Ever since I accepted the invitation to see Once, I’ve been pondering the 11 o’clock number— the theatre term for the big showstopping song that happens late in the second act. It’s usually the second to last song of the show, like “Rose’s Turn” from Gypsy. It’s the moment when the main character either doubles down on achieving her goals, or undergoes an unexpected change of heart, after which the end or climax is inevitable.
The end of my life isn’t near— fingers crossed it’s far beyond the horizon. But it’s been impossible to shake the feeling that I’m in the midst of an 11 o’clock number in my writing life. It’s only a matter of days before I hit send on my first batch of Agent queries. And then what? Write the next novel, of course. But why?
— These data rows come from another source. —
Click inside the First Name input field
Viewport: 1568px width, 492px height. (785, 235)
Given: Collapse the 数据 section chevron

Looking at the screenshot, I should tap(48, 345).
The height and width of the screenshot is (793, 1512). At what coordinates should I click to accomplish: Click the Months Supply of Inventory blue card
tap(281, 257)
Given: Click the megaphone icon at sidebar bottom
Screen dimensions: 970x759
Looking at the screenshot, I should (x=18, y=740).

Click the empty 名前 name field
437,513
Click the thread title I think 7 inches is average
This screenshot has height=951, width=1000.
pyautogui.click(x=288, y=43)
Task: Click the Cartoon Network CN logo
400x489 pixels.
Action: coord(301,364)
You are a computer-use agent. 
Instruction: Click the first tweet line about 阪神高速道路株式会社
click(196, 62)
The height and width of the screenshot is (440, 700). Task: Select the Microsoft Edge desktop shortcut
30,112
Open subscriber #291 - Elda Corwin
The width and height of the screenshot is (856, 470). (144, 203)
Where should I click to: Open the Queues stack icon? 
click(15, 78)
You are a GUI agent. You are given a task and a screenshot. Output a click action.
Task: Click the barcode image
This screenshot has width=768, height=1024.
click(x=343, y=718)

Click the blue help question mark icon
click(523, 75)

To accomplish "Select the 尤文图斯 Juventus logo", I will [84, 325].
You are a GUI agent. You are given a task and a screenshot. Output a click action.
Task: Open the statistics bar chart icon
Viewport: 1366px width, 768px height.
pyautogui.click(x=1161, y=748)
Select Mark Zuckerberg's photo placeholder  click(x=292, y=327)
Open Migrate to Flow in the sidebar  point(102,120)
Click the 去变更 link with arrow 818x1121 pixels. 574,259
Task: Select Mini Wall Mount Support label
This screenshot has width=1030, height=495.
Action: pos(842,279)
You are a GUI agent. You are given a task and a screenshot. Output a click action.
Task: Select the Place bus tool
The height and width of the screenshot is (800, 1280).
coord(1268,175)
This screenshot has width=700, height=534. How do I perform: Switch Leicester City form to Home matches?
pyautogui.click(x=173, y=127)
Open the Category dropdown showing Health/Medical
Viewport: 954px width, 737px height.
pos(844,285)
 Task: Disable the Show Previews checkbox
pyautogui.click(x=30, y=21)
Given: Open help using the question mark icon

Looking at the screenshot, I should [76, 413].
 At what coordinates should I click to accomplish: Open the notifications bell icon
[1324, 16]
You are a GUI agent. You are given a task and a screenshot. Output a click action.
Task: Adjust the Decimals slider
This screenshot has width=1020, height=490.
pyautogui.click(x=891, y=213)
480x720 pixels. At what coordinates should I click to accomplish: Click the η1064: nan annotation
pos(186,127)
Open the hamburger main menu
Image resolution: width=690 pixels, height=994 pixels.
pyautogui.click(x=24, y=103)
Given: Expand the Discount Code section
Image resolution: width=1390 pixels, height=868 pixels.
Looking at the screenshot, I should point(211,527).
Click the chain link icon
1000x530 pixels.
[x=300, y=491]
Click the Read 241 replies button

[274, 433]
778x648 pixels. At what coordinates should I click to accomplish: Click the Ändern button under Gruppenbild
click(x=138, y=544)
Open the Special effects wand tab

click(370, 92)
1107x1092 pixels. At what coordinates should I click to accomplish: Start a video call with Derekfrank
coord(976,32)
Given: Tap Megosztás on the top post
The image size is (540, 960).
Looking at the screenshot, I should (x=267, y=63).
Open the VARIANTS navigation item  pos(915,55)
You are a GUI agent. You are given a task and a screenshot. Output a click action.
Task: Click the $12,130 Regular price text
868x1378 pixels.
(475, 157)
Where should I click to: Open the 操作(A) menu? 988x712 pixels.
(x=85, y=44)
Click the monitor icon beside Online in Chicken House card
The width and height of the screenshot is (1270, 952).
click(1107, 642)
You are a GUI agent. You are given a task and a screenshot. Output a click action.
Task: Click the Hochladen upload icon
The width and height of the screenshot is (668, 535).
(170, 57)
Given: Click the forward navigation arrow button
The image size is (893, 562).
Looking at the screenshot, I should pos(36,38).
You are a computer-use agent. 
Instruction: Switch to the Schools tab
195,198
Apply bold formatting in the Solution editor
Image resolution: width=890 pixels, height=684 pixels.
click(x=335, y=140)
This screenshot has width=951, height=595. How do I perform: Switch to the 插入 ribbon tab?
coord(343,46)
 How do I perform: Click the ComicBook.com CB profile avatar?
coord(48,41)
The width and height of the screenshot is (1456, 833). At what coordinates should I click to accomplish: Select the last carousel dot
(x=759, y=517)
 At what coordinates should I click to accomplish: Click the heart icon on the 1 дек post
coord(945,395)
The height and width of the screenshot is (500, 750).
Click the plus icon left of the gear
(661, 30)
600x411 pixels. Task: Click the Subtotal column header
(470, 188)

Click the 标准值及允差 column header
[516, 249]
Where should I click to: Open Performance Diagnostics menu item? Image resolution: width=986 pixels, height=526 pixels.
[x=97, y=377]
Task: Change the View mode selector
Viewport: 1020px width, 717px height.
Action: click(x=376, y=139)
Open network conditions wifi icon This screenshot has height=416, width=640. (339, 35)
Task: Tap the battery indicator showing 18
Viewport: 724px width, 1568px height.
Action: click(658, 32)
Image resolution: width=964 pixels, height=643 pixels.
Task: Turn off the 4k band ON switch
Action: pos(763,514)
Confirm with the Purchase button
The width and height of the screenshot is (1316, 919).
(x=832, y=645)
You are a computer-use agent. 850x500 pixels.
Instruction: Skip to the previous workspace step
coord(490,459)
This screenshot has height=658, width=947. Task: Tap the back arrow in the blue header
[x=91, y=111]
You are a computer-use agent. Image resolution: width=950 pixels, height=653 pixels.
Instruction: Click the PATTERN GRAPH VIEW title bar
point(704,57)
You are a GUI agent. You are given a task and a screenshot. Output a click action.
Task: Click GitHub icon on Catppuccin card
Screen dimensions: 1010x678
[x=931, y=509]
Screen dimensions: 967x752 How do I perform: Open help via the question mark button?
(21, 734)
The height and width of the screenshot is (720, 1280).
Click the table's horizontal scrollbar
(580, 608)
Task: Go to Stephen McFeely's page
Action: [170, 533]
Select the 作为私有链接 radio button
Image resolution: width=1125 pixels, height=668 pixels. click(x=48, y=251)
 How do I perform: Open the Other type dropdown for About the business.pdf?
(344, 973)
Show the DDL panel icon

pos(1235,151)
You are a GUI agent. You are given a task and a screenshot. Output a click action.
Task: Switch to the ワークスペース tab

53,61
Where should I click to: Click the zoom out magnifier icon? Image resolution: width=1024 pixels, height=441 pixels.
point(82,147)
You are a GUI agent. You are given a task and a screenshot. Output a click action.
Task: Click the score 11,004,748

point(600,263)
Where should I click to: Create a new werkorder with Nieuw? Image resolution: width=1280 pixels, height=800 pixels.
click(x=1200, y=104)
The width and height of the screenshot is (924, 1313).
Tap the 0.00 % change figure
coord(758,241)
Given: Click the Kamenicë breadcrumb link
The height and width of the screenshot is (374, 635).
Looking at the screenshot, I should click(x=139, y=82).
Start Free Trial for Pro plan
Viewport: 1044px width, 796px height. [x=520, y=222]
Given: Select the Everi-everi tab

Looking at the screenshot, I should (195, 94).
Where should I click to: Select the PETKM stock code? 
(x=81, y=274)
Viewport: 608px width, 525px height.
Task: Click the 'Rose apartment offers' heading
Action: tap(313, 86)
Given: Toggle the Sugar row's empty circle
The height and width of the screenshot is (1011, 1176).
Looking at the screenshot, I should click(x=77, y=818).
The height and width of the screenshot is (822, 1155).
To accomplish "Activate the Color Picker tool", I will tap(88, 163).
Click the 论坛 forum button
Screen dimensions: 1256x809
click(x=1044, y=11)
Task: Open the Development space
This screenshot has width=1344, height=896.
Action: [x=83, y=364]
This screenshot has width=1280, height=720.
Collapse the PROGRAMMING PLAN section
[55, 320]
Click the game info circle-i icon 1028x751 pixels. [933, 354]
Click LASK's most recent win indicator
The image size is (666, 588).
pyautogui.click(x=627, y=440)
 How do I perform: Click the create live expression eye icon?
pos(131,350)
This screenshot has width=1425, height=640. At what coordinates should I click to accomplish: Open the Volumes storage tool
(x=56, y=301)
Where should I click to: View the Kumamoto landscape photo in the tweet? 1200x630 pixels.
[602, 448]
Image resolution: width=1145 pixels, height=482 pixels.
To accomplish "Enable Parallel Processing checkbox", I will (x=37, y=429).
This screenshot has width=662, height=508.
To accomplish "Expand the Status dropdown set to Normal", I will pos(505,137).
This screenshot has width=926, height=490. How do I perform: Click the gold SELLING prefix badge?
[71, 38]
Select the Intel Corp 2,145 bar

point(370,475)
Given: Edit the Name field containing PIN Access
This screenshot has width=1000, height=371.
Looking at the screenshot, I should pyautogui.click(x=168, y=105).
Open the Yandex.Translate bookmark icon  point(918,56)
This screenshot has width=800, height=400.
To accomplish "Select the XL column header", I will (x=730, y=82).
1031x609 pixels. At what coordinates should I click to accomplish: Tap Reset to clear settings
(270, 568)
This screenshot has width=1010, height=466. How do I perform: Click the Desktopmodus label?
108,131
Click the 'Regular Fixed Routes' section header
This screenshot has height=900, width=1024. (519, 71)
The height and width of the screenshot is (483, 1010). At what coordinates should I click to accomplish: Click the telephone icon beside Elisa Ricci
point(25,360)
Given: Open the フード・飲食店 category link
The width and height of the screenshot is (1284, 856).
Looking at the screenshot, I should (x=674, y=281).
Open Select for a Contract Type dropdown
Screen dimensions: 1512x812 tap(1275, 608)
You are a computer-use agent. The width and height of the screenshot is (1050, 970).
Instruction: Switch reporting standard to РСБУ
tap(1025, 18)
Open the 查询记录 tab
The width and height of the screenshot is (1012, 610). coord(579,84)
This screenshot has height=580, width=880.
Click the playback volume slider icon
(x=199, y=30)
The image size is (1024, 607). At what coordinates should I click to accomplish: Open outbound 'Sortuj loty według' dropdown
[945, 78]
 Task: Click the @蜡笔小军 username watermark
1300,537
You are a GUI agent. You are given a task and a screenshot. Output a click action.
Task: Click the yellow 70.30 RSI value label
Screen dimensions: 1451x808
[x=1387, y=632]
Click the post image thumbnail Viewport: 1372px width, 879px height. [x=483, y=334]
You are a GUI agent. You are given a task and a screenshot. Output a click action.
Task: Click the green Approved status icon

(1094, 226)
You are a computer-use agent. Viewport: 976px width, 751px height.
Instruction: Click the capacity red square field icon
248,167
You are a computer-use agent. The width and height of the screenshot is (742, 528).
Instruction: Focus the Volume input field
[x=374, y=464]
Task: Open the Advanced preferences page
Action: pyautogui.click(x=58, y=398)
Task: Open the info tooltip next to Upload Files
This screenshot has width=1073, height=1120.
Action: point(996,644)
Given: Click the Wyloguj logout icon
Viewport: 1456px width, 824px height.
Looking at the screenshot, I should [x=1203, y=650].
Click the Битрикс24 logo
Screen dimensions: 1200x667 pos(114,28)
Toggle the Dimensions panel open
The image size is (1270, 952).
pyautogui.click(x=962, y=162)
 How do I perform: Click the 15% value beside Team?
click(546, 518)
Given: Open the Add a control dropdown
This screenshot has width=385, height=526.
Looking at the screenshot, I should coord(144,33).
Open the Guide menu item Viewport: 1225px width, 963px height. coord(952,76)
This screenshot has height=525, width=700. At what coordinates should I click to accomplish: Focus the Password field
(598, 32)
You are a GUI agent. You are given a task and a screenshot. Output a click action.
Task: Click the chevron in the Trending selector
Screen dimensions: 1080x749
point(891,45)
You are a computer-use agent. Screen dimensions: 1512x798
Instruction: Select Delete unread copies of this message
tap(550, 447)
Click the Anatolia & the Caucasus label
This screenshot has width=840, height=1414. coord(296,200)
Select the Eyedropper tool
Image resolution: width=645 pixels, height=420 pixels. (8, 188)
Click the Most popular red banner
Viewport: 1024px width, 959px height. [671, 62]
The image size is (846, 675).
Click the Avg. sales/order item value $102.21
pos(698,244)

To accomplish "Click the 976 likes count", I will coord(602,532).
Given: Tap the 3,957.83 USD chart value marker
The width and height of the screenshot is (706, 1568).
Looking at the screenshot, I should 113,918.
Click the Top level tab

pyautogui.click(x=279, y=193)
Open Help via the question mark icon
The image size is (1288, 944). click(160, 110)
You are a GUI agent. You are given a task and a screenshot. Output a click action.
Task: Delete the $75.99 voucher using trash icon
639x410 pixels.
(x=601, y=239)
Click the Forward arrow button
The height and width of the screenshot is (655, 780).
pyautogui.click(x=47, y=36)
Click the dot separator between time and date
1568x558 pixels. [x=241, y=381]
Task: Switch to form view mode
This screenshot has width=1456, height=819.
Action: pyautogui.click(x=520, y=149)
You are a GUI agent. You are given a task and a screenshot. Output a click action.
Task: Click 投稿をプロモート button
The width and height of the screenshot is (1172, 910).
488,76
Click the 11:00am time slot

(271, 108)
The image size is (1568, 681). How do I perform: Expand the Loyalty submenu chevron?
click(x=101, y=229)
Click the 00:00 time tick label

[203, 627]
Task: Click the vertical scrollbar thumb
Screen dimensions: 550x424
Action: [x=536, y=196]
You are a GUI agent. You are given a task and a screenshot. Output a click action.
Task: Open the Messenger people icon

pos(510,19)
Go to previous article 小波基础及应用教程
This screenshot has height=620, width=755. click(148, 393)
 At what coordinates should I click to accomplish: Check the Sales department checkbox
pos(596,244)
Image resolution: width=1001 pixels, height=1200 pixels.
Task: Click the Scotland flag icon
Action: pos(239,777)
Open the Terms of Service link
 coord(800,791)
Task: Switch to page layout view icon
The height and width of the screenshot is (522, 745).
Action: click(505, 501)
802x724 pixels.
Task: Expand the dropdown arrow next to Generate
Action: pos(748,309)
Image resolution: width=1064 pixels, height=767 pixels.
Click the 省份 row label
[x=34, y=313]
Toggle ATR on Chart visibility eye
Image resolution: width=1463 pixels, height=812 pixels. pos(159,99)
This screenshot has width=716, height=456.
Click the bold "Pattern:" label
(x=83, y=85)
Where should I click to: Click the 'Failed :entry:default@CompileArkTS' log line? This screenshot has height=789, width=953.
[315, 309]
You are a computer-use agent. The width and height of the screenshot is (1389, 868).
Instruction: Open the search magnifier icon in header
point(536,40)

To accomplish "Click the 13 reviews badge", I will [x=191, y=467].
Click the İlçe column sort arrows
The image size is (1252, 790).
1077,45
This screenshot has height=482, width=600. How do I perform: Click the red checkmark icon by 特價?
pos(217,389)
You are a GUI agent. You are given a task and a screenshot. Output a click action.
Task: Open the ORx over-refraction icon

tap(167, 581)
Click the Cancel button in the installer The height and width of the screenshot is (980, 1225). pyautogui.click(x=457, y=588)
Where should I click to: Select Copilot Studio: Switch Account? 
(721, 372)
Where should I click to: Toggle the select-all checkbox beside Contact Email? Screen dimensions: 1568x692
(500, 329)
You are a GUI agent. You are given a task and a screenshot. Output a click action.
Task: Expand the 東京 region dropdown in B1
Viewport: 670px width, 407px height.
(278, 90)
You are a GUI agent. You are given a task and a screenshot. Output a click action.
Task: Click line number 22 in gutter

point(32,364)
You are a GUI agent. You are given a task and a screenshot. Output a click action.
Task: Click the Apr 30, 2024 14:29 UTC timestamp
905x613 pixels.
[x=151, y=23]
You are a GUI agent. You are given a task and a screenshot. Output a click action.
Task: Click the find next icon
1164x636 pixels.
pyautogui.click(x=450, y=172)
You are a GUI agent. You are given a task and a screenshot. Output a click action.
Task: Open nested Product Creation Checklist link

I wrote Kaitlyn’s story because I needed to create a heroine who was able to overcome all the negative forces against her. If she could succeed where I failed, maybe there would be hope for me. Up until 2019 the odds were against me. Then along came the 13th Draft— the 11 o’clock number for Kaitlyn’s story. After getting only one request for a full in the last round of queries, I could’ve tossed Kait aside and written something new. Instead, I doubled down on my mission to write a publishable story because deep down, I understood it was the best way to prove I was not the failure I believed myself to be. And although, there’s no guarantee of a publishing deal in my future, my heart knows Kait’s story is worthy of publication. Victory! A satisfying end to a very long journey.
Now do you see why I’m in the 11 o’clock number of my writing life? I have goals— finish the memoir and research the historical to see if the idea is as magical as it’s led me to believe. But my purpose: to prove I’m not a failure is no longer viable. So here I am. Stuck inside the 11 o’clock number of my writing life— “A Writer In Search of a Purpose.”